While these symptoms are heartbreaking, I am also filled with the sobering reality that this is MILD compared to what we will face in the very near future.  There is a train racing toward my little boy and I’m running as fast as I can to scoop him up and save him, but I’m acutely aware that I may not make it in time.  We need to affect massive change to help stop the train.

Children at any age – whether they’re 3 or 5 or 7, like Harrison, should be afraid of the dark.  Of the bully on the playground.  Of the monsters under their bed.  But they should NOT be afraid of needles and biopsies and surgeries and falling and breaking bones.  They should NOT be afraid of no longer walking or of being unable to feed themselves or of losing so much strength in their arms that they can no longer hug their mum’s and dad’s.  Most importantly, they should NOT be afraid of dying.

I’m writing this blog today because this medical innovation bill has the very real potential to help doctors and clinicians slow down the train. In our case the risk of doing nothing is not nothing, the risk of doing nothing is fatal. Fatal every single time. You never survive this.

In any innovation in medicine there is an element of risk, and between clinicians and patients there has to be a level of permissible risk particularly when the population is small and the need is great. In terms of acceptance of risk – our community has already demonstrated our philosophy on this – we have one option right now – it causes cataracts and growth stoppage and osteoporosis, and weight gain and immune system suppression – and this drug is still being studied in the Duchenne population. There are debates over dosing and efficacy and this drug doesn’t even change the final outcome for Duchenne patients.  Yet, our children’s doctors prescribe it, and in fact encourage its use.  It’s part of the standard of care for Duchenne.   Through this use of steroids, we’ve already shown that we’re willing to assume risk.  We understand that the long-term risks of steroid therapy are known, and the long-term risks of a new therapy would be unknown.  But it’s also quite straightforward and simple logic that helps us understand that long-term risks can only become clear when something has been used for the long term – and the only way to get to the long term is to begin.  We have to begin somewhere. Sometime.  And the time has to be now.

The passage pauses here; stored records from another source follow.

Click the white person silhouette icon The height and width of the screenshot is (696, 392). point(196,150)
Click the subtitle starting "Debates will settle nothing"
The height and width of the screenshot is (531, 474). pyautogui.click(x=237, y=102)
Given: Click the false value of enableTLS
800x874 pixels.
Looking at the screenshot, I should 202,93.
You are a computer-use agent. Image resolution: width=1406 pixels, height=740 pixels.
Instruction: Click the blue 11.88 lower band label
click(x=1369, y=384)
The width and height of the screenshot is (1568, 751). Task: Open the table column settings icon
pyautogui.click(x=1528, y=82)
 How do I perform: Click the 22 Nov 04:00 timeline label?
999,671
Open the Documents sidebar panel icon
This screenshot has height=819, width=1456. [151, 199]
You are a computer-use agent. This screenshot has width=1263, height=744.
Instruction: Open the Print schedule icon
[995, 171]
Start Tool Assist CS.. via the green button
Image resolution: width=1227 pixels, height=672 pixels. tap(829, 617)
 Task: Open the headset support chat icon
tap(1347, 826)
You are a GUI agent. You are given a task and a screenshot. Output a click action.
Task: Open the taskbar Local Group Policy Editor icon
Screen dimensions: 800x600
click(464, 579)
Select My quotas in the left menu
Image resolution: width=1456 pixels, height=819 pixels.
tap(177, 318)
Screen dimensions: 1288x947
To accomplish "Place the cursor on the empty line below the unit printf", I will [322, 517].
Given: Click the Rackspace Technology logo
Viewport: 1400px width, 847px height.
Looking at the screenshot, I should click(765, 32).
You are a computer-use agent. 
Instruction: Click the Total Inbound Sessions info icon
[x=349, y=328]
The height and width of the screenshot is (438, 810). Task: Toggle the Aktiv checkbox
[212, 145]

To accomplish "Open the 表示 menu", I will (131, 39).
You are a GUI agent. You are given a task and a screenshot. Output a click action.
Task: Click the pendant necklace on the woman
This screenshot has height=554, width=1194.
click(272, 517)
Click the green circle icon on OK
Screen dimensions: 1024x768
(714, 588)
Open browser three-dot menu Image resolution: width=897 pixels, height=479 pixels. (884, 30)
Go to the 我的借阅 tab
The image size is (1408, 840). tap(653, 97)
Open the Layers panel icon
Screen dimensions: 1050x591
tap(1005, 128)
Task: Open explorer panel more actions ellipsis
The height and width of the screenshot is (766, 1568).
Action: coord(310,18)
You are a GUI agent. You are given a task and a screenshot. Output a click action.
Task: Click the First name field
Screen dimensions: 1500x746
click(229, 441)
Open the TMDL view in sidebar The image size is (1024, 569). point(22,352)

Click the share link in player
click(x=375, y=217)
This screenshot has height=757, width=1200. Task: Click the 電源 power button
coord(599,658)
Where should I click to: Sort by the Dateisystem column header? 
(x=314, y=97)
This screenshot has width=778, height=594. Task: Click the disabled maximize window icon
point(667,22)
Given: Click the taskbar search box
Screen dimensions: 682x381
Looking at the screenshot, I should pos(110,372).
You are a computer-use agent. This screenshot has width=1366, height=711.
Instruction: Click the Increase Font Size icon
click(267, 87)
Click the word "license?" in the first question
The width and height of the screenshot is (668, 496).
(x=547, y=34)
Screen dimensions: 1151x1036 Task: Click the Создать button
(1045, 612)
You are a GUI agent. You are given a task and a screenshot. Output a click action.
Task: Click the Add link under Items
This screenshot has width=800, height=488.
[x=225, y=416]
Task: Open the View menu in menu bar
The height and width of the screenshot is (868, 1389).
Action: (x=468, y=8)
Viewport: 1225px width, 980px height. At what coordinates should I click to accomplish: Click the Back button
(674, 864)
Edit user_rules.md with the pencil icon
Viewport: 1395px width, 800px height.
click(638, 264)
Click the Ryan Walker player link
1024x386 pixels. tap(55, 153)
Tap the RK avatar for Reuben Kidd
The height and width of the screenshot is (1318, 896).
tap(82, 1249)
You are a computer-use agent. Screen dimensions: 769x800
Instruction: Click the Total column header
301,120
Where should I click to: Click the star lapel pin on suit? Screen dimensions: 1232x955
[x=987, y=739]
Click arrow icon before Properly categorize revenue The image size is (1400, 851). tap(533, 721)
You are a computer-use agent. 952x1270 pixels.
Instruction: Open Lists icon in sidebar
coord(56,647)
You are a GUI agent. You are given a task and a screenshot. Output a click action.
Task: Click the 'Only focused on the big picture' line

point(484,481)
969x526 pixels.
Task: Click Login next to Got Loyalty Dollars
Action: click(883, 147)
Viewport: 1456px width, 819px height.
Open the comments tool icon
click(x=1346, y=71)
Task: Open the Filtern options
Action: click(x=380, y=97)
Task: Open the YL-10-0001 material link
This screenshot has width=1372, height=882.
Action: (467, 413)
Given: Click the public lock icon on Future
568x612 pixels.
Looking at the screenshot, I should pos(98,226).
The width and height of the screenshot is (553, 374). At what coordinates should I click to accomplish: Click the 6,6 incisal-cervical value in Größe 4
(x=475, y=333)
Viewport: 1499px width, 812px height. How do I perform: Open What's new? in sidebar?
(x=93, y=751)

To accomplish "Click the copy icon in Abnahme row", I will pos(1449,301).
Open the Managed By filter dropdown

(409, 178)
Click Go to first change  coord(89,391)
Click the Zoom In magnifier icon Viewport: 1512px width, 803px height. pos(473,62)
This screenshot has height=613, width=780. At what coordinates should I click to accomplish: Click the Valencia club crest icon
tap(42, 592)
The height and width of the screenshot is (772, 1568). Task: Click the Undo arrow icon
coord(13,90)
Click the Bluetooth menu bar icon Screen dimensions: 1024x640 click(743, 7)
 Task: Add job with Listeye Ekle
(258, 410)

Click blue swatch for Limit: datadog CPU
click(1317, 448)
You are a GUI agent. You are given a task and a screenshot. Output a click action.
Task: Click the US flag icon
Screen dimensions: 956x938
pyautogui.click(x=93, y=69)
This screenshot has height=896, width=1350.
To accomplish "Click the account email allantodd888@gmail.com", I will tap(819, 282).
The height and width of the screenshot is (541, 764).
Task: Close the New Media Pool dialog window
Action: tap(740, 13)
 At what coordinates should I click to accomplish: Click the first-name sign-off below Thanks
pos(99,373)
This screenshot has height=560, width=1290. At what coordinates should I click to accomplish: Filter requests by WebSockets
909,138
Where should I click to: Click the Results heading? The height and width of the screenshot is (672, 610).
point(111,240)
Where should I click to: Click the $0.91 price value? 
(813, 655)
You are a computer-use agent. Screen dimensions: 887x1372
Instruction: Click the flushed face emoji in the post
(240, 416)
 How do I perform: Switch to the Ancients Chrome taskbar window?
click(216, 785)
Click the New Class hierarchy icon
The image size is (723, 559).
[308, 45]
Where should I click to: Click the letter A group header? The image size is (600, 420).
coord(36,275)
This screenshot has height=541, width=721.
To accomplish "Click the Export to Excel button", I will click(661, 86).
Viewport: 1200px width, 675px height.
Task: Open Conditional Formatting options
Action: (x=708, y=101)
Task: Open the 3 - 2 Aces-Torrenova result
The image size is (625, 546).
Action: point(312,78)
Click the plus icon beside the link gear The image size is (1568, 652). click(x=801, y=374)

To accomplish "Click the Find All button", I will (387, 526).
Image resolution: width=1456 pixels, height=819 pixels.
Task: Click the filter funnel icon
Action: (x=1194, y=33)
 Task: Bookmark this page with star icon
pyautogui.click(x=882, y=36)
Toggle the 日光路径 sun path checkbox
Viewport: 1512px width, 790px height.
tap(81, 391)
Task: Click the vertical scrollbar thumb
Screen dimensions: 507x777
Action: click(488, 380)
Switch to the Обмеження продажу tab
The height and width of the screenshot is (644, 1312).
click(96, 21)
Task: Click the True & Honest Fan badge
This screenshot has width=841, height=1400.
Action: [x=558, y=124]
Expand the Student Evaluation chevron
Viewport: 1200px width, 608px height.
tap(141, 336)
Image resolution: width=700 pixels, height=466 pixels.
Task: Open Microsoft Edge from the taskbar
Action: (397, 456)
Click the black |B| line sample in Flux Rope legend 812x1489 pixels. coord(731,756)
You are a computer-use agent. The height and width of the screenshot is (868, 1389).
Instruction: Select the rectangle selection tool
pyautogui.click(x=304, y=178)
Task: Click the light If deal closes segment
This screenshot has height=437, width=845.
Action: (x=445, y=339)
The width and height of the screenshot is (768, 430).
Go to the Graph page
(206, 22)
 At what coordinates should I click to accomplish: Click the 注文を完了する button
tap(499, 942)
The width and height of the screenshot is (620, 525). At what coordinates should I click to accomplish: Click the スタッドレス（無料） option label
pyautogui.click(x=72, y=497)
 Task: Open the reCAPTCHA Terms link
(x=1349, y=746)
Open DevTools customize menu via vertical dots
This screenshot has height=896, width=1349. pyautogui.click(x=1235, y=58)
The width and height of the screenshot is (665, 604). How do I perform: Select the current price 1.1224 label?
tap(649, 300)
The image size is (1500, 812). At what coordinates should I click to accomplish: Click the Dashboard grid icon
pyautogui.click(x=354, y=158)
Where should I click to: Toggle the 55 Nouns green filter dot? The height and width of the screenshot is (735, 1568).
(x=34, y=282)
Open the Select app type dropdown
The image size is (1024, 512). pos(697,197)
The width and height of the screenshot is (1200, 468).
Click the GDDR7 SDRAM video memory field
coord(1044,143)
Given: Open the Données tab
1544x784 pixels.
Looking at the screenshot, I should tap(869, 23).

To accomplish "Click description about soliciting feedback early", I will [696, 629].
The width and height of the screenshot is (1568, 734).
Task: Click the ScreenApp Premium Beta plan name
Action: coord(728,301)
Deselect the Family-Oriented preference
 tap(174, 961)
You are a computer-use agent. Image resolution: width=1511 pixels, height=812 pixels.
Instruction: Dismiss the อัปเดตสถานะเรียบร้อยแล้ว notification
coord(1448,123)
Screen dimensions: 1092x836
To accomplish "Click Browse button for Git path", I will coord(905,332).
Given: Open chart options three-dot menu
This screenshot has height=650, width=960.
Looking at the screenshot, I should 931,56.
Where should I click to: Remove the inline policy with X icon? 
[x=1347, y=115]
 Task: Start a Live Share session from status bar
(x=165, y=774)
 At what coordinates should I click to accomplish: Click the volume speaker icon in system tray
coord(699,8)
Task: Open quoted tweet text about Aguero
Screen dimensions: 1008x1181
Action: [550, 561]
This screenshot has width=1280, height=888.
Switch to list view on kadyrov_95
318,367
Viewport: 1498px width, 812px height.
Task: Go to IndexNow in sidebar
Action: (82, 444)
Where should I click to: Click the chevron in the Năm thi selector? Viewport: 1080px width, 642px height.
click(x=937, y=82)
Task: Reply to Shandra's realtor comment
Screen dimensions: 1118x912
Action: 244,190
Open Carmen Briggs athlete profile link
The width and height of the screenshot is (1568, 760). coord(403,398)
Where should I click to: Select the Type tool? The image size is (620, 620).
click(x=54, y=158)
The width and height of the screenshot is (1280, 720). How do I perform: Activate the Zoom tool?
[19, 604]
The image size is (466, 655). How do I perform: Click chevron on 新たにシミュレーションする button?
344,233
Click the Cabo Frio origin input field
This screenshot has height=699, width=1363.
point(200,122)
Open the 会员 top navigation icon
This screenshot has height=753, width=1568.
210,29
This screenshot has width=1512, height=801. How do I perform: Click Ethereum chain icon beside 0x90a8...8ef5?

What we are not willing to do is assume the risk of doing nothing. If a potential therapy shows promise of stabilization or improvement over what would be expected without any treatment, and it shows safety, then patients and parents should be given a choice to try it with long-term studies taking place concurrently.  Because, at the end of every discussion and assessment of a therapy, we must never lose sight of the reality that the risk of having Duchenne far outweighs the risk of most potential treatments.  And our children must be the beneficiaries of our best effort, of our most noble intentions, and of our greatest commitment to safety AND speed. Because at the end of the day, these children are not a statistic.  They are not a commodity. They are not someone’s science experiment.

They could be YOUR boys or grandchildren…..and they may not be, but the responsibility for saving them belongs to all of us.  I believe we are close to a treatment. We are so close that my son Harrison is part of a generation that will either be the last to die from Duchenne or the first to survive.  We must have a great sense of urgency and we must always remember that the children should NOT serve the science, but the science must always serve the children.

With this bill and the innovation it would encourage we have the potential to move forward and reduce Duchenne from a 100% fatal condition to that of a chronic condition. The time is now, we don’t have time to waste, #maketime.